(Text)

Thanks for the great comments on my last post. One of the commenters mentioned a book called Expecting Better by Emily Oster. She’s an economist who decided to look into the research behind advice given to pregnant women. I hadn’t heard of it before, and haven’t read it, but sounds like she got some flack because some people misinterpreted what she wrote about the research on alcohol. I guess a small amount is thought to be unlikely to cause fetal alcohol syndrome. They equated it to her saying it’s ok to drink in pregnancy.
Apparently per the book, the research on listeria in pregnancy is pretty strong. This is the beauty of being pregnant (and of getting feedback on my blog posts). Now I’m taking the opportunity to look further into it. As doctors, we generally learn a lot about things that are common (like low back pain and heartburn in pregnancy), as well as things that are very important (knowing what to do about preeclampsia and postpartum hemorrhage). This other stuff, like the nitty gritty details of food safety in pregnancy, has not been at the top of my priority list.
Now, with my 50-60 hr workweeks, I still don’t have time to be going through all the research articles. My go-to source is the website UpToDate, which many of us docs subscribe to so that we can quickly look up what the latest research and practice recommendations are on various topics. It has its limitations, but I generally find it to be a reliable resource.
The FDA website in my last post says that Listeria monocytogenes is a harmful bacterium that can be found in refrigerated, ready-to-eat foods. It is unusual because it can grow at refrigerator temperatures, where most other foodborne bacteria do not. The site says that pregnant women are about 10 times more likely to get listeriosis than other healthy adults, and that an estimated 1/7 of all Listeria cases occur in pregnant women. They cite the CDC for those stats.
UpToDate says that listeriosis occurs most commonly in the third trimester. Listerial infection in pregnant women can lead to fetal death, premature birth, or infected newborns. I won’t list all the bad stuff it can cause, but it’s definitely very serious when it occurs.

(End Text)
(Dataset excerpt)

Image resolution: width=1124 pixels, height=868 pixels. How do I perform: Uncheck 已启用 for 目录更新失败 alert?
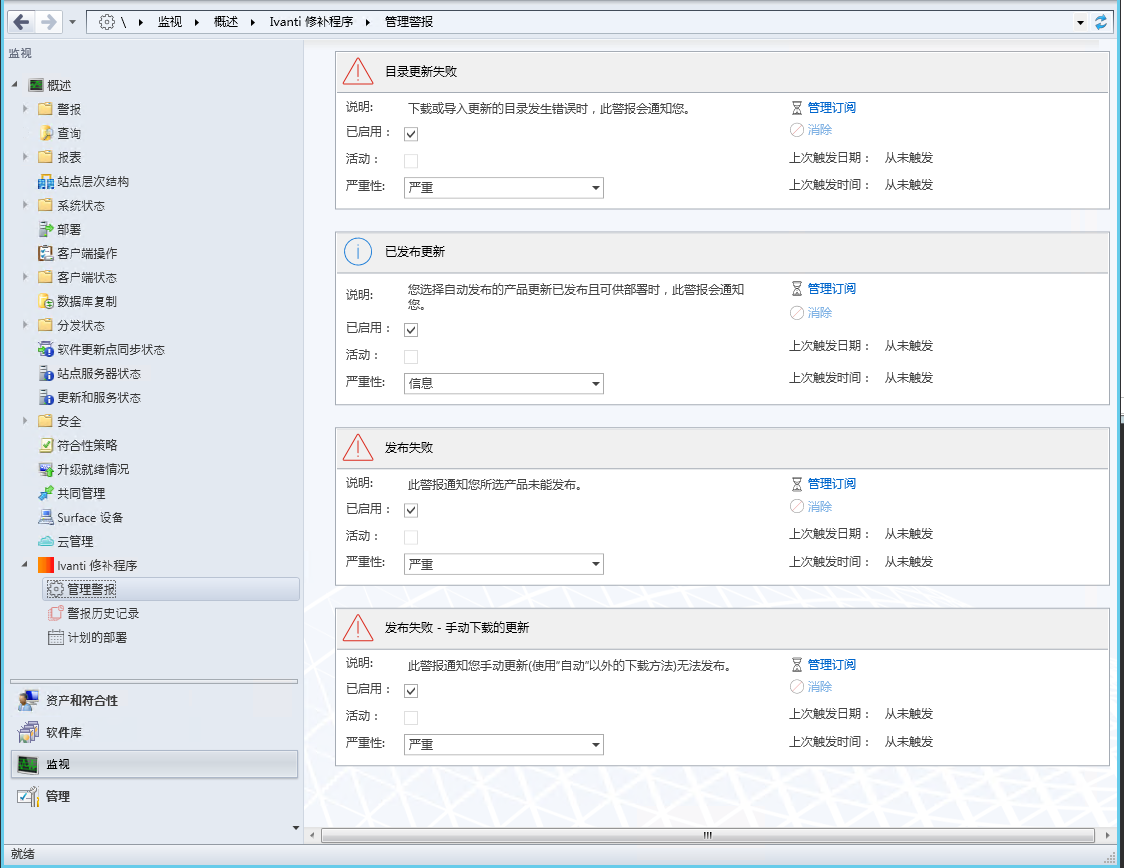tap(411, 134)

(End Dataset excerpt)

> _Using the information_:
(A) From the blog post about listeria in pregnancy, list the pregnancy-related conditions that are given as examples of what doctors learn a lot about.
(B) Write a continuation of the blog post about listeria in pregnancy, starting after its last sentence.
Nothing in the listing is needed here.

> _Results for each task_:
(A) Low back pain, heartburn, preeclampsia, postpartum hemorrhage

(B)
But getting back to me and my roast beef sandwich. More recently, at a work lunch where again sandwiches with cold cuts were being served, I did a non-scientific poll of several of my colleagues about whether they’d ever seen listeriosis. And none of them had. The fact is, it’s one of those things that’s rare- like none of us had ever even had a co-resident or colleague that we’d heard of with a patient with listeriosis. Which is why until now, I’ve never really looked into it. I’m sure none of us can remember to tell every single pregnant patient to avoid cold cuts and unpasteurized foods. And even if we do, not everyone remembers or follows our advice 100%. So inevitably a fair number of our patients are eating these “forbidden” foods, and still very rarely get listeriosis.
According to UpToDate, in the US, the incidence of laboratory-confirmed cases of listeriosis between 2009 and 2011 was 0.29 cases per 100,000 persons. In pregnant women, the incidence was 3.0 cases per 100,000 population. The highest incidence was observed in pregnant Hispanic women (7.0 cases per 100,000 population). According to the FDA site, this is thought to be from these women eating soft cheeses and other traditional foods made from unpasteurized milk.
Like many things in medicine, we doctors have to be cautious about what we recommend to our patients. You don’t want to tell your patient it’s probably fine to eat cold deli meat, and then have her be that one patient who gets listeriosis. But when it comes to my own behavior, I’m willing to take some educated risks.